To continue with the discussion regarding the elites: Sometimes elites have the hardest time accepting what is good for them. What I mean by that is, a race car driver is not going to change a winning engine the day before his final championship, no matter how improved a completely restyled engine may look on paper. Similarly, most elites have grown up, both literally and in the sport, bathed in the mantra of cushion, stability, and high ‘technology’ shoes. Adding the stress of change on top of an already very stressful training regimen can mean risking elite status (which is usually a short time span compared to the time it took to get there, with no guarantee how long it will last). This is simply a risk most elites will not take.
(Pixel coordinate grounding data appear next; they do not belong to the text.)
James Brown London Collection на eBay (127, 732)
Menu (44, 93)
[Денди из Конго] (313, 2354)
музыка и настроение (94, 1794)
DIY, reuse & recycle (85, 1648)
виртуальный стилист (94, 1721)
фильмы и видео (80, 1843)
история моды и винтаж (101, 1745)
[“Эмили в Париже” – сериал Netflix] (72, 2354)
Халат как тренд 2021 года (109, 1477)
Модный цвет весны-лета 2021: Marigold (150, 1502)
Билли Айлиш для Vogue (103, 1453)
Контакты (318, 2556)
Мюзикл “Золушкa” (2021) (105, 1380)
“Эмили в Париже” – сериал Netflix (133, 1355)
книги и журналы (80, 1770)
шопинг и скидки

Most elite athletes (and coaches) are likely going to feel more comfortable using the engine that got them there rather than make a change at the climax of their careers, even when others have had success with the alleged change.
I really like reading through a post that will make people think.
Also, many thanks for allowing for me to comment!
If you want to learn to run barefoot, read this first: https://www.facebook.com/notes/dayton-barefoot-runner/i-want-to-run-with-better-form-where-do-i-start/455026104517519
Post questions there if you have any.
Hi, I’m an elite rower whose weight is 90kg and I’m a fan of barefoot running, but I have flat foot and i train three times a day, i wear orthotics aswell. What can i do to start to find the way to gain strenght anf flexibility in my foot? I have a lot of stress in my ankles and in my knees. Thanks for your help.